FP014: Low Test Coverage Ratio (missing feedback loop)
# Count test files vs production files
PROD=$(find . -name "*.py" -not -path "*/test*" -not -path "*/__pycache__/*" | wc -l)
TEST=$(find . -name "test_*.py" -o -name "*_test.py" | wc -l)
echo "Test ratio: $(echo "scale=1; $TEST * 100 / $PROD" | bc)%"
# TypeScript
PROD=$(find src -name "*.ts" -o -name "*.tsx" | grep -v "\.test\." | wc -l)
TEST=$(find src -name "*.test.ts" -o -name "*.test.tsx" | wc -l)
echo "Test ratio: $(echo "scale=1; $TEST * 100 / $PROD" | bc)%"
Interpretation:
<30%test-to-production ratio: warning — regressions will reach production<10%: critical — the system has no feedback loop
Without tests, there is no automated mechanism to detect that a change in one part of the system broke something in another. Every deployment is a manual verification exercise.
FP017: Missing CI/CD Configuration (no automated enforcement)
# Check for CI/CD configuration
ls .github/workflows/ 2>/dev/null || echo "No GitHub Actions"
ls .gitlab-ci.yml 2>/dev/null || echo "No GitLab CI"
ls Jenkinsfile 2>/dev/null || echo "No Jenkins"
Interpretation:
- Absence of any CI/CD configuration: critical
Even if RC01 and RC02 are addressed, without automated enforcement they return. The system has no immune system — unsafe changes pass directly to production without any automated check.
Why This Compounds Over Time
The failure mode appears when earlier decisions fall out of enforcement. In AI-assisted development at scale, this is the structural pattern:
Month 1: App works. Architecture is implicit but coherent.
Month 2: New features added. Boundaries start to blur.
Month 3: First regressions appear. Team attributes them to bugs.
Month 4: Every change is expensive. The team is afraid to touch anything.
Month 6: "We need to rewrite this."
The compounding mechanism is that each architectural violation makes the next one more likely. Once business logic leaks into a route handler, the next developer (human or AI) treats that as the established pattern and continues it. The architecture slowly dissolves — not through a single catastrophic event, but through accumulated small decisions.
By the time the fragility is visible, the system already has multiple overlapping structural problems.
Remediation Path
Addressing this failure mode does not require a rewrite. The remediation follows three phases:
Phase 1 — Diagnosis Confirm which failure patterns are present and at what severity. The AI Chaos Index (ACI) score quantifies the structural risk across all five root causes. This takes 24 hours.
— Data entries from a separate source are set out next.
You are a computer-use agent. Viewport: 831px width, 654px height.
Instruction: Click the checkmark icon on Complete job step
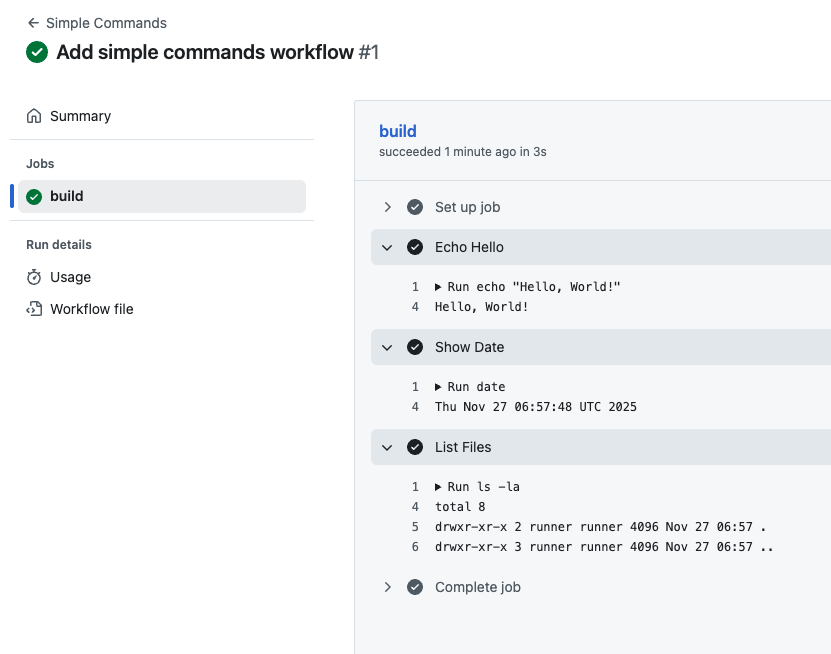point(415,587)
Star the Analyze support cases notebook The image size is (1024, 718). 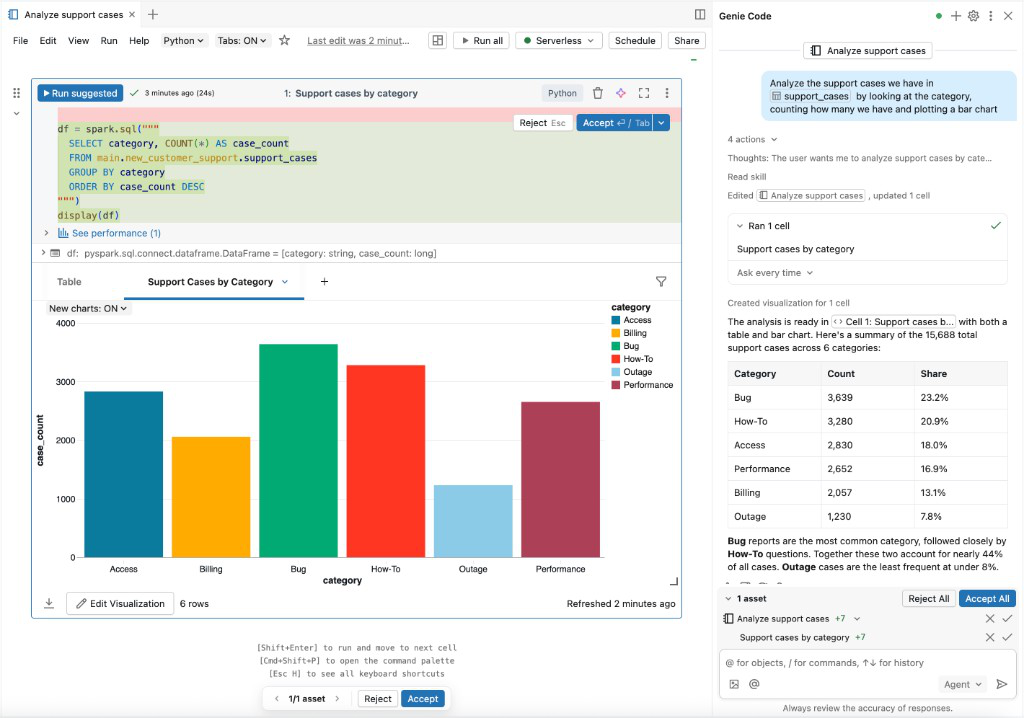pyautogui.click(x=284, y=40)
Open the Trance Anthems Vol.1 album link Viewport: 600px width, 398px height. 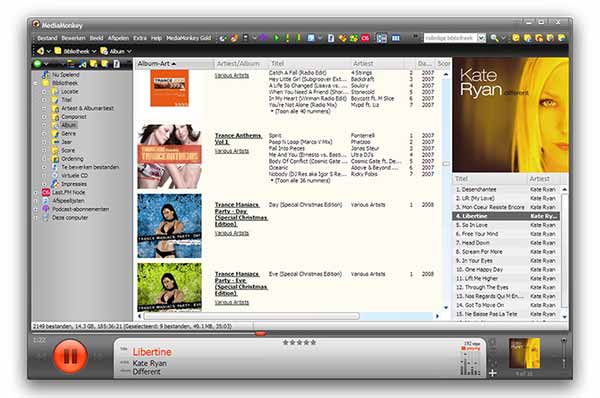[x=238, y=139]
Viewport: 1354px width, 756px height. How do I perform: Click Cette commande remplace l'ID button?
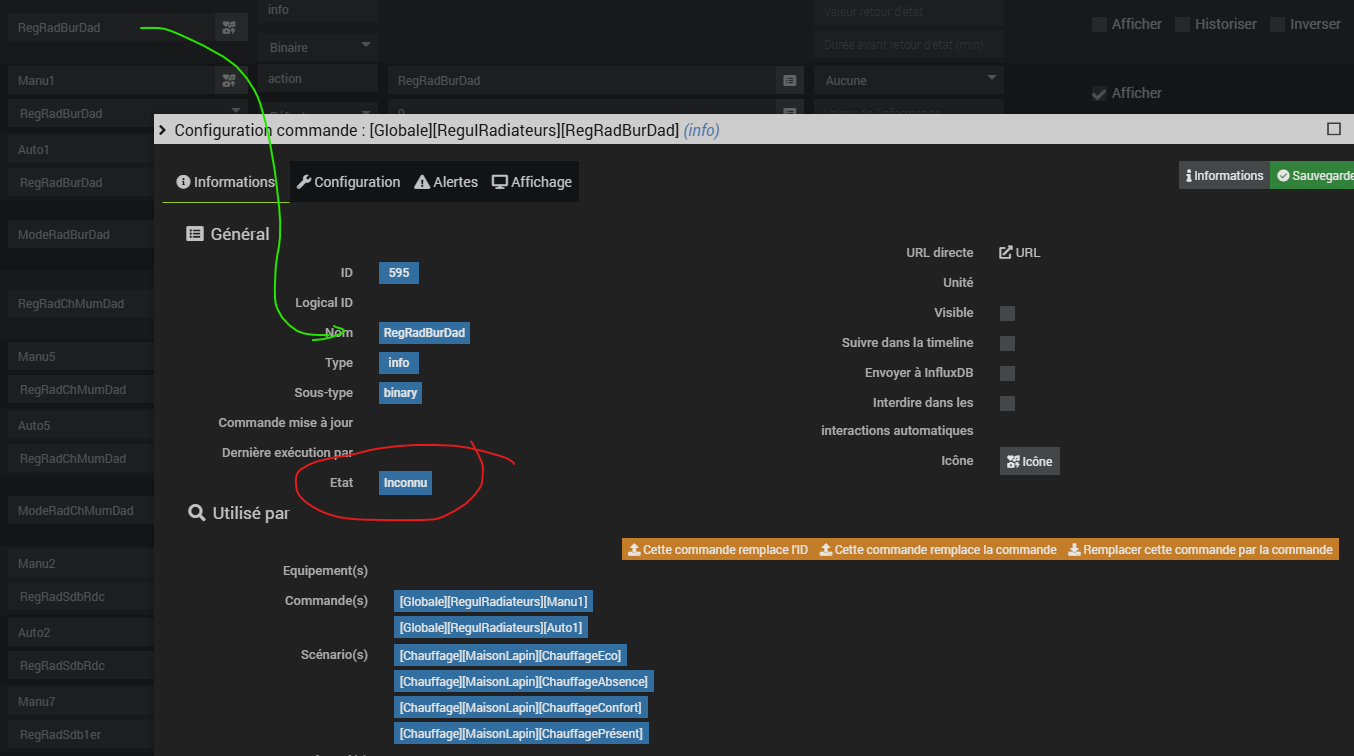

Phase 2 — Stabilization (Core) Establish enforced boundaries. This means:
- Correcting the most critical boundary violations (logic in wrong layers)
- Setting up automated enforcement (CI/CD pipeline with boundary linter)
- Establishing a test baseline for the highest-risk modules
After Phase 2, the system begins protecting itself. Future unsafe changes are automatically blocked before they reach production.
Phase 3 — Controlled Growth New features are developed in isolated, independently testable modules. The legacy code is frozen — not rewritten — and new development happens in a clean architectural zone. This is the Cap & Grow methodology: the architecture becomes safe to scale without a big-bang rewrite.